Emma and Hook learned nothing after breaking up, being separated, and reuniting. Their relationship is in the same place was. How could Hook be so sure that Emma would agree to marry him right after getting back? Why didn't Emma ever think she might have overreacted? The angst didn't develop their relationship at all. It's like Hook's secret and everything else didn't happen.

Both proposals were crammed into episodes that had nothing to do with them.

Edited by KingOfHearts
  • Love 6
1 hour ago, KingOfHearts said:

Emma and Hook learned nothing after breaking up, being separated, and reuniting. Their relationship is in the same place was.

That's what I was talking about in the All Seasons thread about what they could have done with his side adventure. He should have learned something and come back at least a little changed. At the very least, he should have done something with Tiger Lily to prove to her that he had changed since his time in Neverland, and seeing her accept him as a different person might have allowed him to see that about himself and be brave enough to face up to David. Something more than just showing her a ring, but doing something heroic so that someone who'd only known him at his worst could see that he's a changed man.

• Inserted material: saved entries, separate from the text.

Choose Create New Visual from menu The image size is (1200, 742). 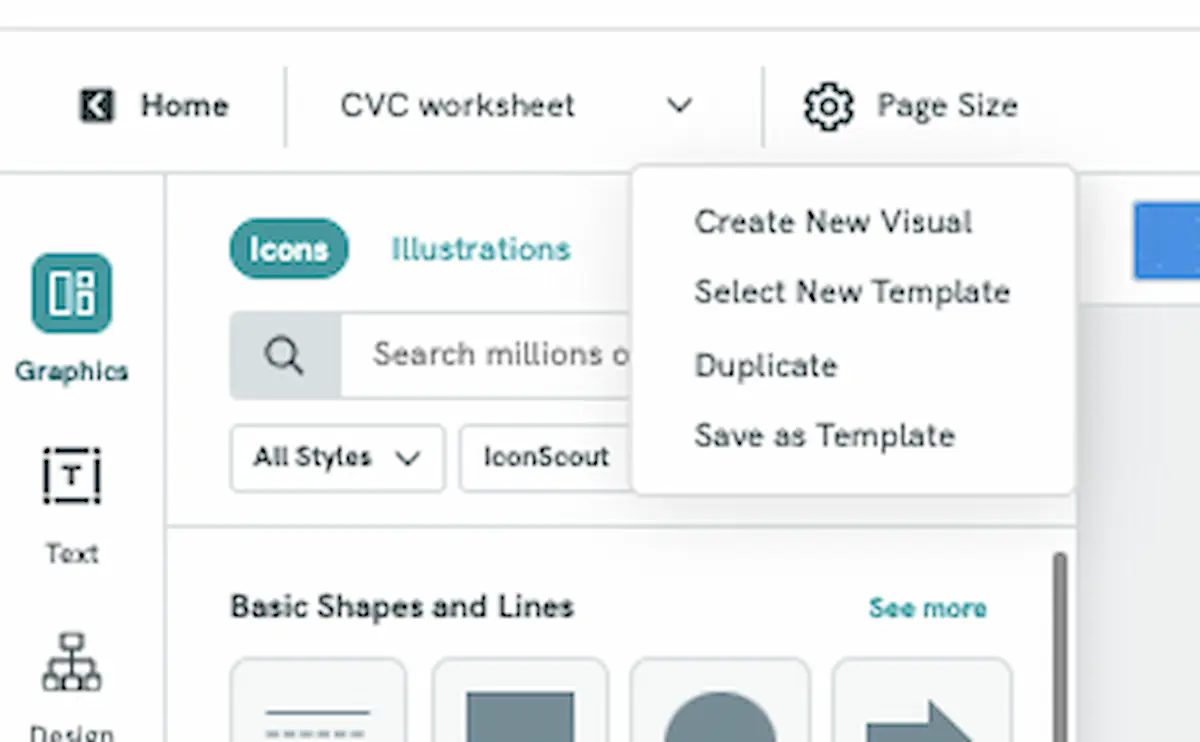click(x=833, y=222)
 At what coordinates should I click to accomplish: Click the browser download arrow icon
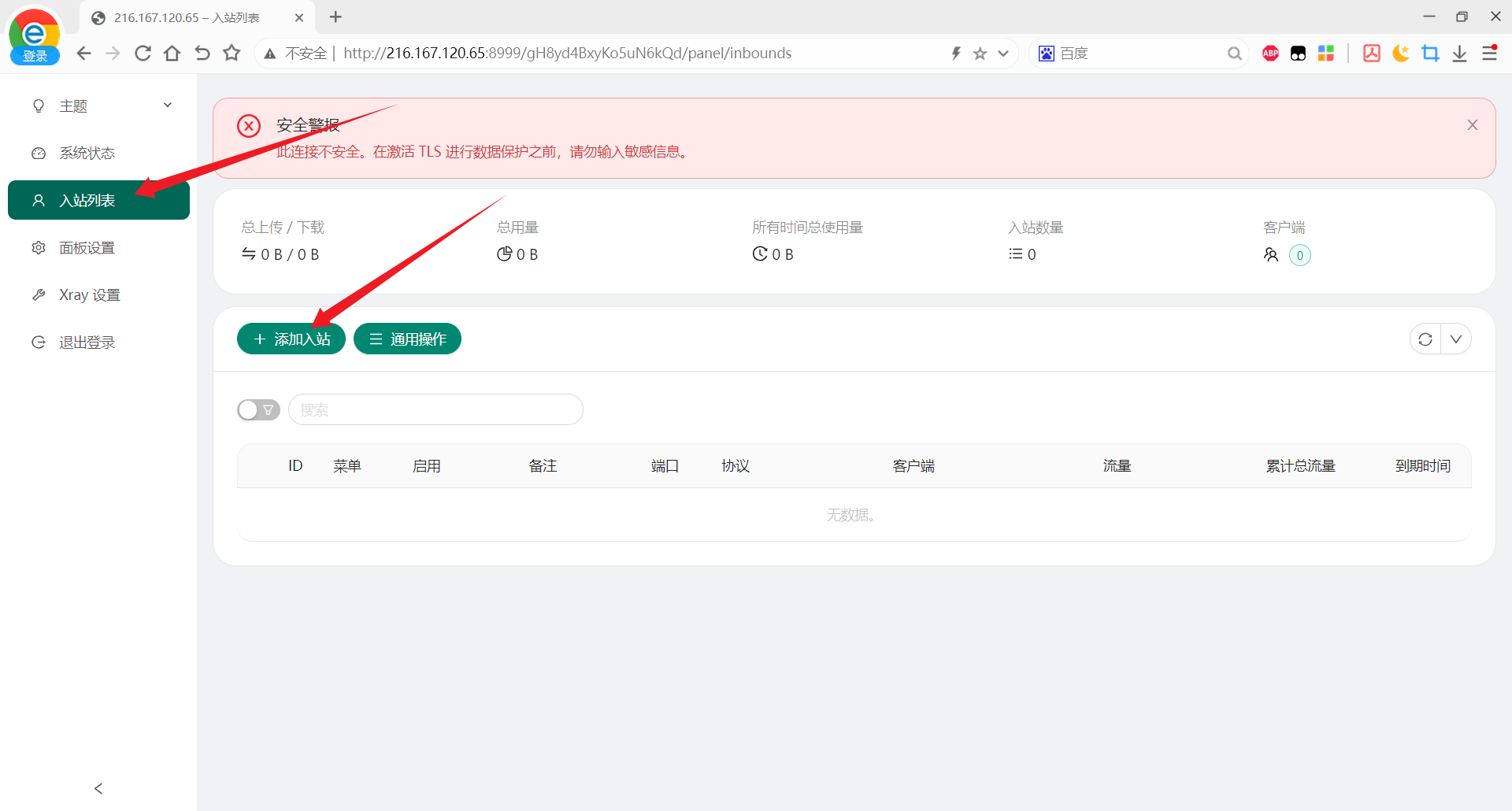1459,54
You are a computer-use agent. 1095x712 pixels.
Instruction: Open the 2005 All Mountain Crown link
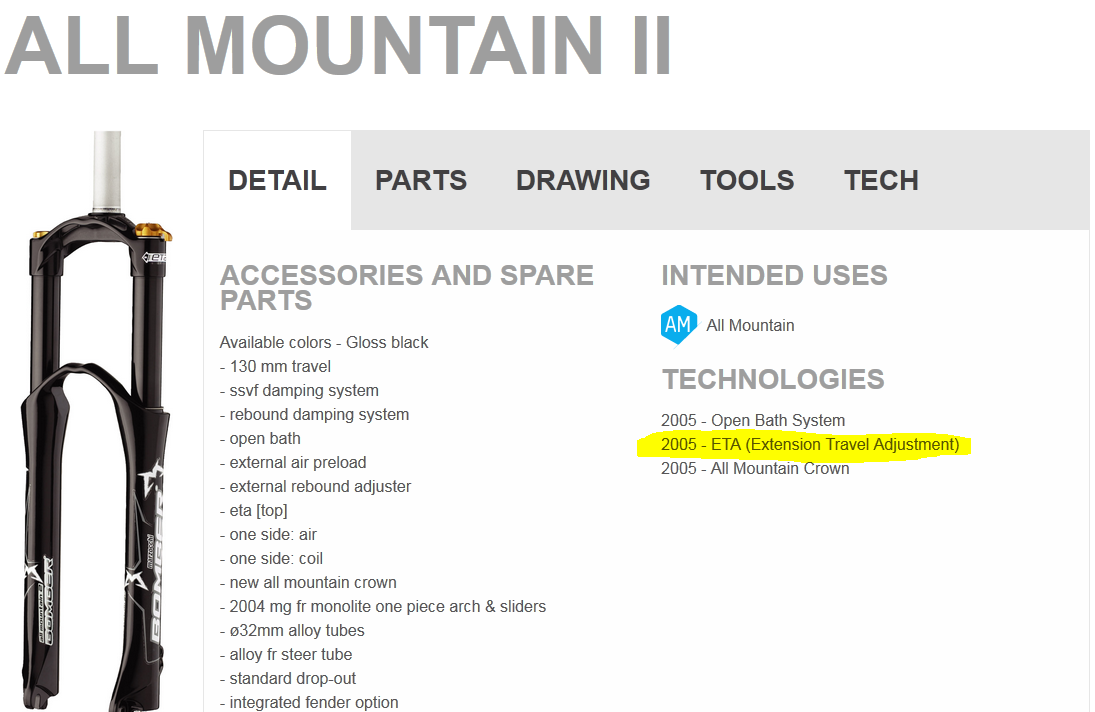coord(755,468)
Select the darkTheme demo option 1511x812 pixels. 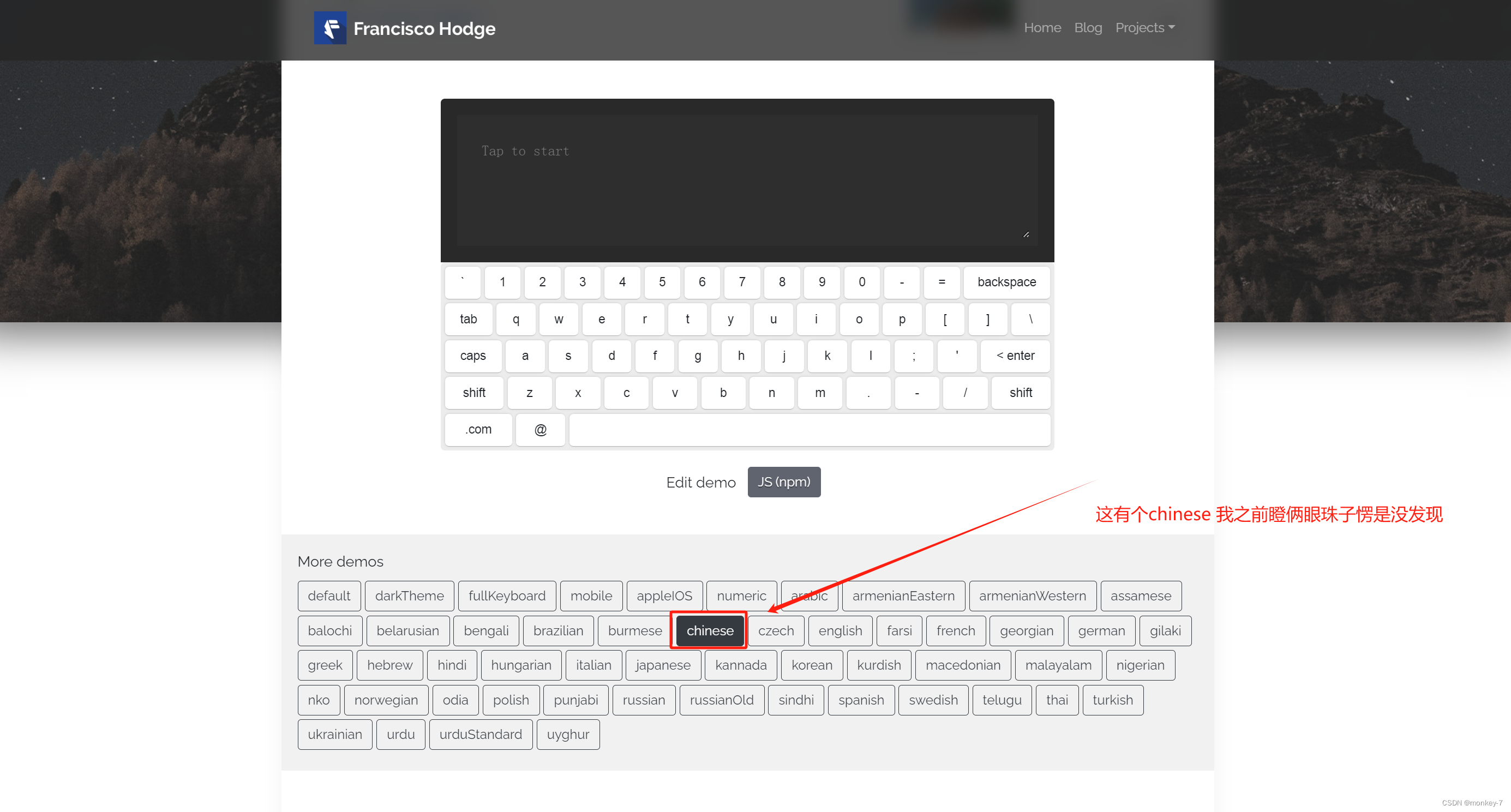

It's harder to deal with Emma's side of things, since they've already forgotten that she gave up on him, and he never knew that she gave up on him. This is where they probably should have had a talk before they renewed the engagement. He needed to apologize for not having enough faith in her to come clean and know that she'd still love him, and he could talk about learning to accept the person he is now. She needed to admit that she'd given up on him too easily, and she can clearly see now that she shouldn't have because of what he'd done to get back to her.